[THE RECORDS]
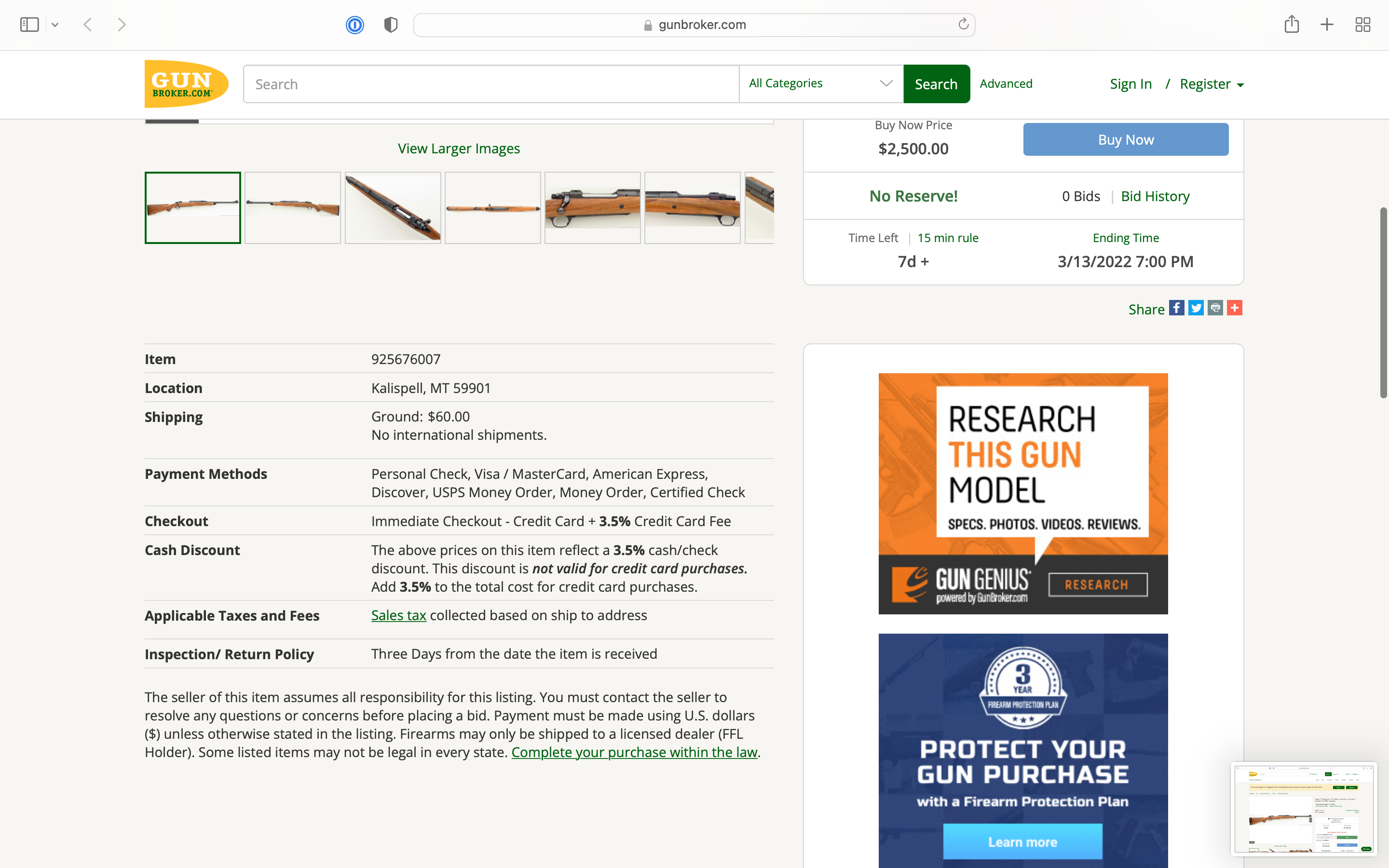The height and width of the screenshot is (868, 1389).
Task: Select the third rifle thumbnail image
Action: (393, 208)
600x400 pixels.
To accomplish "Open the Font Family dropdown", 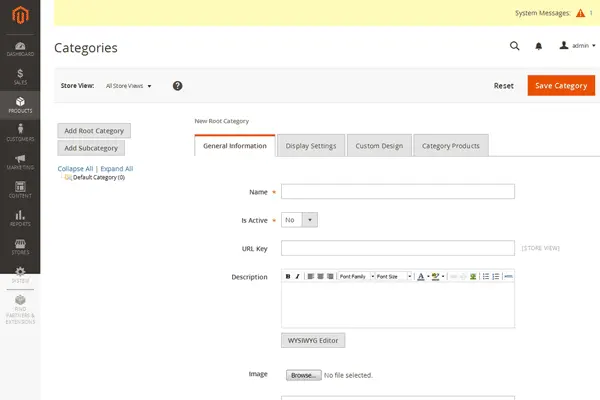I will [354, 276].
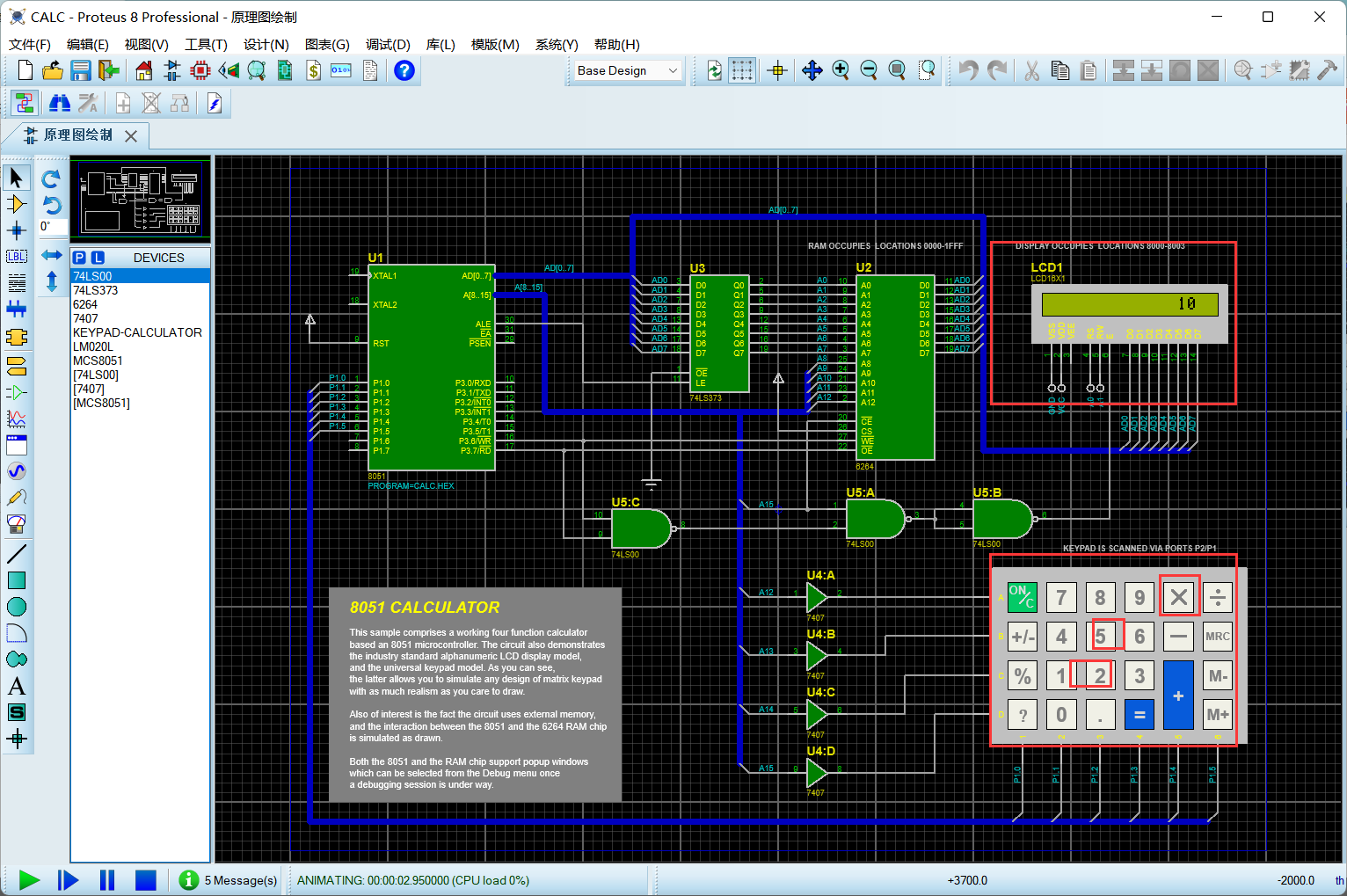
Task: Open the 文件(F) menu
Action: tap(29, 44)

--

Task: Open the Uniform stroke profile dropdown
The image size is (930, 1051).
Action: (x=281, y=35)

[SET PROBLEM]
Copy down the lines from the one with "Task: Open the Uniform" up to and including the one with "Action: (x=281, y=35)", each word for word.

[CORRECT RESPONSE]
Task: Open the Uniform stroke profile dropdown
The image size is (930, 1051).
Action: (x=281, y=35)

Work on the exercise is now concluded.